Data under study Block Start

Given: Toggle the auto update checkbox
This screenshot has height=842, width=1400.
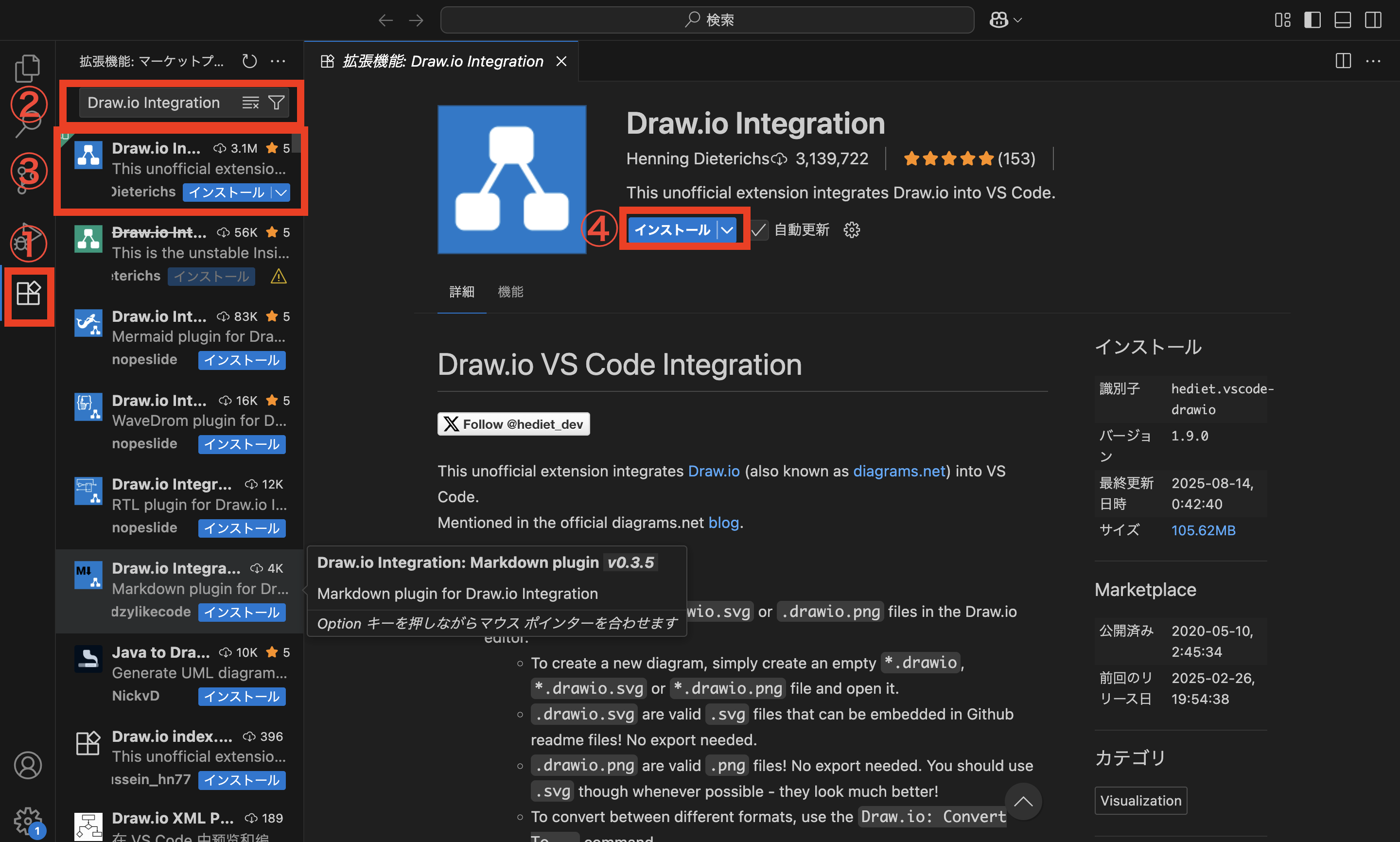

Data under study Block End
Data under study Block Start

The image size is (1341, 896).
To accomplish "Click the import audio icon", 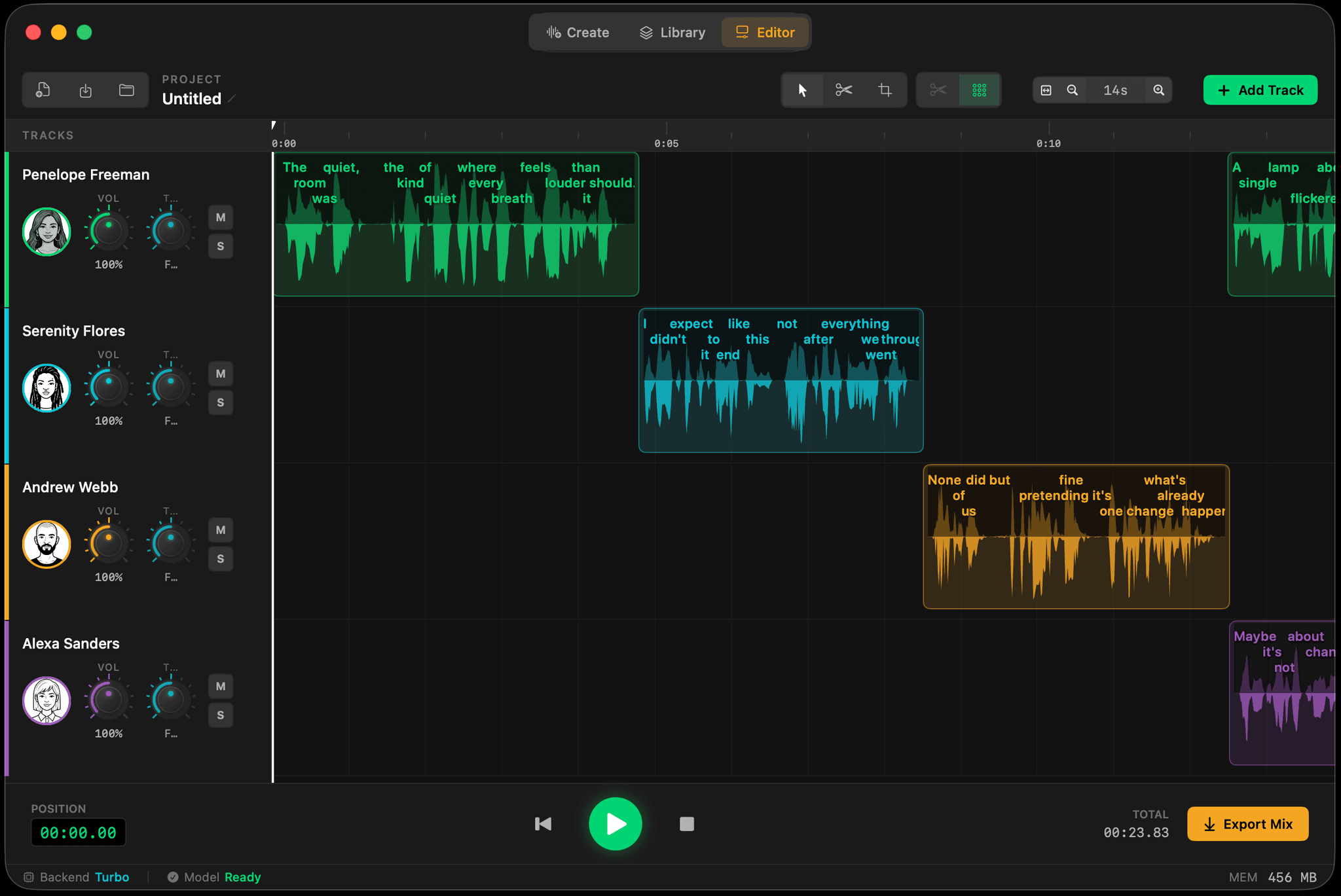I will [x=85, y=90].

Data under study Block End
Data under study Block Start

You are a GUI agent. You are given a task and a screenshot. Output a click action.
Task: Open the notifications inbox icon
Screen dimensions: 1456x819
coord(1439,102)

Data under study Block End

> Task objective
From the records above, count how many lines hold the string "screenshot", then give only that number.

> Answer to this task
2